## READING PASSAGE
════════

American lawyer (1844–1911)

Micajah Woods (May 17, 1844 – March 14, 1911) was a Virginia lawyer, who served as the Commonwealth's Attorney in Charlottesville, Virginia for 41 years, and was a president of The Virginia Bar Association.

Woods began life in Albemarle County, Virginia. He was educated at the Lewisburg Academy, the military school taught by Colonel John Bowie Strange, and the Bloomfield Academy. Woods joined the Confederate Army in August 1861 at the age of seventeen as a volunteer on the staff of John B. Floyd. Not yet of military age, he spent the winter of 1861-62 at the University of Virginia and then joined the 2nd Virginia Cavalry. In 1863, he became a First Lieutenant in Thomas E. Jackson's Battery, Virginia Horse Artillery, and saw action at Gettysburg, New Market, and Cold Harbor.

Woods returned to the University after the war and in 1868 earned a Bachelor of Laws degree. He practiced in Charlottesville and became Commonwealth's Attorney in 1870. In 1872 he was made a member of the board of visitors of the University of Virginia, a position which he held for four years, at the time of his appointment being the youngest member of the board ever selected. Woods served as president of The Virginia Bar Association in 1909. He was a member of the board of visitors of Virginia Tech in 1911.

Woods is remembered locally as the prosecuting attorney in the murder trial of J. Samuel McCue, a three-term Mayor of Charlottesville who was convicted of murdering his wife then became the last man to be hanged in Albemarle County, and as the father of Maud Coleman Woods, the first "Miss America," at least for the Pan-American Exposition of 1901. He is also remembered for his role in attempting to legitimate the lynching of John Henry James, whom Woods indicted posthumously. In 2023, at the request of Albemarle Commonwealth Attorney Jim Hingeley, Woods's indictment was dismissed, with the court noting that "[t]he indictment was not an instrument of justice; it was used as a sanction and to approve the lynching of a man simply because he was Black."

════════

## WHAT THIS TASK INVOLVES
List the battles at which the passage on Micajah Woods says he saw action. These rows have no connection to the passage on Micajah Woods.

[Saved data entries]
════════

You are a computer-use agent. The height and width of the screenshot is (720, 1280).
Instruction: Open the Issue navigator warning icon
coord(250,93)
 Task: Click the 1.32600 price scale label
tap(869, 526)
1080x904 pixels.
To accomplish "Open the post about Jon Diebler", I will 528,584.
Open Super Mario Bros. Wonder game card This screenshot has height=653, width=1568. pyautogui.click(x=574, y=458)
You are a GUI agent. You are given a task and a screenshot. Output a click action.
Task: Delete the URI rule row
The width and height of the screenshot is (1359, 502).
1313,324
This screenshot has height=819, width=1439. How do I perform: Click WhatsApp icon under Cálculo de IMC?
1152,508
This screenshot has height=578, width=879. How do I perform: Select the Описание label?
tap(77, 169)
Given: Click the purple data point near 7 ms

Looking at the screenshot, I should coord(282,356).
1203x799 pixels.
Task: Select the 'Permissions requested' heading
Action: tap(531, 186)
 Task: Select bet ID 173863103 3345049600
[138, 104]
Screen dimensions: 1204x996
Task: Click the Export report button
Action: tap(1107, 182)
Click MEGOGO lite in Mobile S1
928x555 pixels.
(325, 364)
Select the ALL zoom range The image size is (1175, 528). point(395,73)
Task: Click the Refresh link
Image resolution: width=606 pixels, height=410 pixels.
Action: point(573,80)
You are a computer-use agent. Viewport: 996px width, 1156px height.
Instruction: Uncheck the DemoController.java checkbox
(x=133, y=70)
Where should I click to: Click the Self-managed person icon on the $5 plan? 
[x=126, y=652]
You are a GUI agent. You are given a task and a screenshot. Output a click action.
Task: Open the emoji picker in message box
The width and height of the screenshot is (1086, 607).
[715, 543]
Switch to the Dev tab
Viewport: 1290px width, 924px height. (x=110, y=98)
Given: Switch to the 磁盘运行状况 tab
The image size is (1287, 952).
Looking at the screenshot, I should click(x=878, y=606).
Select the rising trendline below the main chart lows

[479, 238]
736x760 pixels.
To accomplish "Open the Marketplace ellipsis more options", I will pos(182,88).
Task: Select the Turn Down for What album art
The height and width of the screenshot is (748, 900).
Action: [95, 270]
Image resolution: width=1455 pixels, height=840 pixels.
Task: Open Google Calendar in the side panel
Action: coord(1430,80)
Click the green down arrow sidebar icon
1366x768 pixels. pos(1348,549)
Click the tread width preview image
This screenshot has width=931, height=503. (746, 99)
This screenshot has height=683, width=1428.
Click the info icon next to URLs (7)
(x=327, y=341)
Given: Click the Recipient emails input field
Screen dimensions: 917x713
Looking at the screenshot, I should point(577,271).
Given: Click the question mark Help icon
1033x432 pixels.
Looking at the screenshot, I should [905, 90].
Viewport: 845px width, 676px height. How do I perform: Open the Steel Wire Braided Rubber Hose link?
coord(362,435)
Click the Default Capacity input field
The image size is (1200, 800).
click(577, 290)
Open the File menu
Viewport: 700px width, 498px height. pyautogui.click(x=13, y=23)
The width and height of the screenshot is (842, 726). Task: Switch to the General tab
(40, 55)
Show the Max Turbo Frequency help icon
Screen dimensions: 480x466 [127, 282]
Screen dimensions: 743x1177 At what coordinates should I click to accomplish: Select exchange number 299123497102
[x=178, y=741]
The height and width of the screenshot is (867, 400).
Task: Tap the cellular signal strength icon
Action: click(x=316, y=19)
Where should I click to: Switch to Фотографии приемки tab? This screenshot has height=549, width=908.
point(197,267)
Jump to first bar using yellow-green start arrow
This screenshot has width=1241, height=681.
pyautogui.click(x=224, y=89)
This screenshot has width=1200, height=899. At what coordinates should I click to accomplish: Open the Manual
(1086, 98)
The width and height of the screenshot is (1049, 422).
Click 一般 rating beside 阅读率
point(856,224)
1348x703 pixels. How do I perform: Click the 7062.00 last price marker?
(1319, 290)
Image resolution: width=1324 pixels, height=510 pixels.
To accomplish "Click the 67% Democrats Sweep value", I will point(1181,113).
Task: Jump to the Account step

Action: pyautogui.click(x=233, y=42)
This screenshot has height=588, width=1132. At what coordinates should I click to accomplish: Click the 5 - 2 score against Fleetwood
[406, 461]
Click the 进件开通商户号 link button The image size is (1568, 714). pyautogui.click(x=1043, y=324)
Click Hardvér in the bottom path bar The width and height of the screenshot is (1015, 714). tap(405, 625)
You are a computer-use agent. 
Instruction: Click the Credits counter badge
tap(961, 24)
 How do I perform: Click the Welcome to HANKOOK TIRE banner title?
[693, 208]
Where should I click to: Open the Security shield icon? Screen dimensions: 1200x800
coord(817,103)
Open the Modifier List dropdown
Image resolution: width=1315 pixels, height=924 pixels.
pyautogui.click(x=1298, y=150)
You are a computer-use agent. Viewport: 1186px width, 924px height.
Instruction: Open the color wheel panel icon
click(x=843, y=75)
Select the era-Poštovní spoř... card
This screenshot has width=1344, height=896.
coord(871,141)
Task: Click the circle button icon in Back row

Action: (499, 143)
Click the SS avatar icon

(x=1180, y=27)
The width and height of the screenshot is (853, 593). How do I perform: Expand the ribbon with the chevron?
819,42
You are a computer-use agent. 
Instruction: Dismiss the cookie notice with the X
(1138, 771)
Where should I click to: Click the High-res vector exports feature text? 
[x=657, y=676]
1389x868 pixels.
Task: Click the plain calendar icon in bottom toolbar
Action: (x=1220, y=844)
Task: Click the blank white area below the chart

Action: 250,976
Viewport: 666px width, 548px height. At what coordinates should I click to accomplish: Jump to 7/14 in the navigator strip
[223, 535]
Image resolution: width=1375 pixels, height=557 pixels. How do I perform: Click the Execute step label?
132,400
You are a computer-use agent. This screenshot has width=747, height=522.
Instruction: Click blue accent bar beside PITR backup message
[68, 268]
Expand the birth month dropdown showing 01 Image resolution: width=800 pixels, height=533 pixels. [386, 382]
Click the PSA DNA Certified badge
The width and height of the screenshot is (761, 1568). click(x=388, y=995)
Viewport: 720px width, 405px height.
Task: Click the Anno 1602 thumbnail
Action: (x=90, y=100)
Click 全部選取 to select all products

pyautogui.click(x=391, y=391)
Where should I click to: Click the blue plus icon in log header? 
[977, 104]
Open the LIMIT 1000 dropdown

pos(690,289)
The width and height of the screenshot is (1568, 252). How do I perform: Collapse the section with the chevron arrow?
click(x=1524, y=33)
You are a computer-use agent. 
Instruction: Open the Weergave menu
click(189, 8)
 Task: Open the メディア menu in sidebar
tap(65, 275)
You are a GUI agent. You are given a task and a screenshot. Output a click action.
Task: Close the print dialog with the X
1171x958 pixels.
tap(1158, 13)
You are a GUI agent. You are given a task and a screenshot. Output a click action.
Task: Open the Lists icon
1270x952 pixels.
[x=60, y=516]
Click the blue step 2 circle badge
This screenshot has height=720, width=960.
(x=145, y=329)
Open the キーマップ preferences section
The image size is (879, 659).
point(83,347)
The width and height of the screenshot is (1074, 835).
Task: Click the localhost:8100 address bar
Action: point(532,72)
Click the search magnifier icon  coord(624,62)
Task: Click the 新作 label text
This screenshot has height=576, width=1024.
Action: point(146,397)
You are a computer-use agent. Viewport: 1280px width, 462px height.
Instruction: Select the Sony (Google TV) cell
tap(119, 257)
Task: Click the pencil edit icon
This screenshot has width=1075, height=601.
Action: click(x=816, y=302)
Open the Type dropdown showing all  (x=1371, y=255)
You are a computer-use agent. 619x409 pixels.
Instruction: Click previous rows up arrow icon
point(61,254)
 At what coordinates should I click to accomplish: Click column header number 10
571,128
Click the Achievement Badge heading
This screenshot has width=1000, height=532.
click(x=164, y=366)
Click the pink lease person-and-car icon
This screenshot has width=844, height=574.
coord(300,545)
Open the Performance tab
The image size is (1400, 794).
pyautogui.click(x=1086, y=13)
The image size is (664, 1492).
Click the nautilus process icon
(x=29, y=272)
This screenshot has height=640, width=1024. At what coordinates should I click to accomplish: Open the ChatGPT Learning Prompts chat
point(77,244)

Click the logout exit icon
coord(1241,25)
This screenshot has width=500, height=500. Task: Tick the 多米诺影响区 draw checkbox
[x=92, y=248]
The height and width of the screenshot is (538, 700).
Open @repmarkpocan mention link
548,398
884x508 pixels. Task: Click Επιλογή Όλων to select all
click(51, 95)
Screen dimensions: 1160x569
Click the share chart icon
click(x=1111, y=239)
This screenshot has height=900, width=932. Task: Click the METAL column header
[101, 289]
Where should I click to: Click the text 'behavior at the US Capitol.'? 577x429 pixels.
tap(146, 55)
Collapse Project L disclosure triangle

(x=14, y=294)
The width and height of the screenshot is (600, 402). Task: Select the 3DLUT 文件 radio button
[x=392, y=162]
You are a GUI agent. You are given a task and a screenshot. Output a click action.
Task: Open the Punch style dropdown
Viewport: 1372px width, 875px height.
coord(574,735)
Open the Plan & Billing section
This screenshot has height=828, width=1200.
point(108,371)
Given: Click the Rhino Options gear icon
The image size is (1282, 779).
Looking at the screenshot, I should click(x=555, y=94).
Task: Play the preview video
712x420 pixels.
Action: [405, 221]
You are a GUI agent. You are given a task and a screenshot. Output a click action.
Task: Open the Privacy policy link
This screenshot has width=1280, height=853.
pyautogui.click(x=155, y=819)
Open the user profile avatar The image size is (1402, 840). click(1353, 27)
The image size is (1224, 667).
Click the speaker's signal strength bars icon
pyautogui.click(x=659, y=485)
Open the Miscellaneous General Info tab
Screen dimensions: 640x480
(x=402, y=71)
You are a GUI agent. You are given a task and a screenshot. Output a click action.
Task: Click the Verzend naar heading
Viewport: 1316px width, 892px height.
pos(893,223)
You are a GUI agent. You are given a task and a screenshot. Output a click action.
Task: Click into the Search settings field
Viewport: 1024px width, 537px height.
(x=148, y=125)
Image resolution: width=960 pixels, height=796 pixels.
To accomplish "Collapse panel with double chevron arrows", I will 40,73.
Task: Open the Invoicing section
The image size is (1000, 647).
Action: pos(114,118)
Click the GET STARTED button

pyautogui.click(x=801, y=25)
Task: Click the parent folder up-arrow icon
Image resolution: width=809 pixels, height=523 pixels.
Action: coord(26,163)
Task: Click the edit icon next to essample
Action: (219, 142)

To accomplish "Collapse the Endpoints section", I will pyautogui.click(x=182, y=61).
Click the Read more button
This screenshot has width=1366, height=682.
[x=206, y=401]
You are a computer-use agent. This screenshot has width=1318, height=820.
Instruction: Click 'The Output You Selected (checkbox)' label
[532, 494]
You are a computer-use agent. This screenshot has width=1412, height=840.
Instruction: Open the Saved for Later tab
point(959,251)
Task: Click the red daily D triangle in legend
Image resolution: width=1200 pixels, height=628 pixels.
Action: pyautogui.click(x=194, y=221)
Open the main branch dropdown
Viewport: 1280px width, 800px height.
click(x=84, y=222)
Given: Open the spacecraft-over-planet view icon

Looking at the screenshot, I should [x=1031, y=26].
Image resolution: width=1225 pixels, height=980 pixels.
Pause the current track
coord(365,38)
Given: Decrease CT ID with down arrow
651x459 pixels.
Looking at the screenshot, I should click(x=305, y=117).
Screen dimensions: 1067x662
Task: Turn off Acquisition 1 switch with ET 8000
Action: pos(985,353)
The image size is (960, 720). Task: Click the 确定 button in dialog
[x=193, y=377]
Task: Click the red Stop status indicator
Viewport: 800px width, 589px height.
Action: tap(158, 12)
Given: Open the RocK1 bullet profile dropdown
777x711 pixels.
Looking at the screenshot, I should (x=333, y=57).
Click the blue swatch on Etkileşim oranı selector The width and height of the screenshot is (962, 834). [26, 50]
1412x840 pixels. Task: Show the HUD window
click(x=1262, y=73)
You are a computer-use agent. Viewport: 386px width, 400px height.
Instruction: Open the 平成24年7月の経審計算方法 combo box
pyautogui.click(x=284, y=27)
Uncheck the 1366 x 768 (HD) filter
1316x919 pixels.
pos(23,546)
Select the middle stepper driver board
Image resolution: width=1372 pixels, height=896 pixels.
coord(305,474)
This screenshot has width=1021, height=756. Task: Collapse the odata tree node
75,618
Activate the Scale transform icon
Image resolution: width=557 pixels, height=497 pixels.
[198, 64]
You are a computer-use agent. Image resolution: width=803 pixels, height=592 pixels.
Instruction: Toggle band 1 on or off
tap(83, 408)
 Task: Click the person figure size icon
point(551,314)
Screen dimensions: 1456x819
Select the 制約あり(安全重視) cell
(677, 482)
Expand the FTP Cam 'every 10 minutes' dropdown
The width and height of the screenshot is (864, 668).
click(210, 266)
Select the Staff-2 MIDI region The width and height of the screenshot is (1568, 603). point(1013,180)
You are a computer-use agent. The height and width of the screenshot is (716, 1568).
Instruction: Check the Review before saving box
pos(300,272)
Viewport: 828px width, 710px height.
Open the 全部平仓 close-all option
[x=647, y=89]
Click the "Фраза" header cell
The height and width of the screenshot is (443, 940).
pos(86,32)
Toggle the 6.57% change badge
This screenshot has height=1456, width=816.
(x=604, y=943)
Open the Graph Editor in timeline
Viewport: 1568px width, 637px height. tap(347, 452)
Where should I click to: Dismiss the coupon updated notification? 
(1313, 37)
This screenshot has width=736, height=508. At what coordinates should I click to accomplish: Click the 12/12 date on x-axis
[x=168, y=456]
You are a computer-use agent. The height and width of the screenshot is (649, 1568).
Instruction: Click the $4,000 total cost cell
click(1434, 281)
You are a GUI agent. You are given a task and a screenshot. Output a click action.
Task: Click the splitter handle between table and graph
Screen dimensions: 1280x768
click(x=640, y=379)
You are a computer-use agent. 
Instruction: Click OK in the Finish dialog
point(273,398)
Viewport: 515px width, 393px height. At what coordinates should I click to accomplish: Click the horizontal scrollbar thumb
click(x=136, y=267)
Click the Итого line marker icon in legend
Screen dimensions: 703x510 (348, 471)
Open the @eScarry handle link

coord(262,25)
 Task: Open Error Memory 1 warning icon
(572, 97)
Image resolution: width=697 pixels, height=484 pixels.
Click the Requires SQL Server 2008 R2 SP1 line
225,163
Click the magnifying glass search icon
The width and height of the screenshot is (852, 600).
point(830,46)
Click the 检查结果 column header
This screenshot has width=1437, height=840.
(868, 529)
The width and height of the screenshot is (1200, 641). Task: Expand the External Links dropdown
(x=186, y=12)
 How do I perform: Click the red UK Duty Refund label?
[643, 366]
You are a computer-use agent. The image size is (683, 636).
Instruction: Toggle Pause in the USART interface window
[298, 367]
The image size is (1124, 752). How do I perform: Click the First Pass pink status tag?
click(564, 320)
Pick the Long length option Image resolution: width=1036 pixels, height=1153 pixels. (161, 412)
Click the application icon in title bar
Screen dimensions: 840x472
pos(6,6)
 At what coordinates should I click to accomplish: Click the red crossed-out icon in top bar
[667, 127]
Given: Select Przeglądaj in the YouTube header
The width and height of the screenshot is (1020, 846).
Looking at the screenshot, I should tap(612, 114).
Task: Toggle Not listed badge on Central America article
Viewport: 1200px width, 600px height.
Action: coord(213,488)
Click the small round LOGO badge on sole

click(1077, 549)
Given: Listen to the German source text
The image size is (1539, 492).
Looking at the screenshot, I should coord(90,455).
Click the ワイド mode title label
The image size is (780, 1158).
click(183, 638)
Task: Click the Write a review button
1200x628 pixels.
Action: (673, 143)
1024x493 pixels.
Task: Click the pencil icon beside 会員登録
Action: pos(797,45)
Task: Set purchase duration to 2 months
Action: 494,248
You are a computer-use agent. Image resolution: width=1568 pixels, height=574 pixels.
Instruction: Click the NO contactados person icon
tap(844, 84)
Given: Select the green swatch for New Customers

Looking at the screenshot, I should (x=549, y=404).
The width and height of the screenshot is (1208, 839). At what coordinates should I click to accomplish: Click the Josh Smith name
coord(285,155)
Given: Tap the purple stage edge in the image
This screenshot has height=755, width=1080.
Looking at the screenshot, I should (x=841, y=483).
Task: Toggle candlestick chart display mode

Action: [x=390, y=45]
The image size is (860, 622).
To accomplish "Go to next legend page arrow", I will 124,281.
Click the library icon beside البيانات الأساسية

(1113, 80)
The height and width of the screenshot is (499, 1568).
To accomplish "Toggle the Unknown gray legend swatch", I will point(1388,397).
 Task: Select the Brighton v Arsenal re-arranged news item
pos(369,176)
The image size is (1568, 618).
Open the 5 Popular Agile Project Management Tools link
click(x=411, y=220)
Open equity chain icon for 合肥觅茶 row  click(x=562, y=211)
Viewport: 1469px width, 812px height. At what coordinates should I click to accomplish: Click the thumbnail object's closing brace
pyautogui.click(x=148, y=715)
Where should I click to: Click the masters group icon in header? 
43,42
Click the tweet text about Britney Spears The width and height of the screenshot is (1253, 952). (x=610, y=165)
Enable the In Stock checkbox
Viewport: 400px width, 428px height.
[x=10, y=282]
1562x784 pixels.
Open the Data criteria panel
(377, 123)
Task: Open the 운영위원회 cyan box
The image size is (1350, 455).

════════

## RESPONSE TO THIS TASK
Gettysburg, New Market, Cold Harbor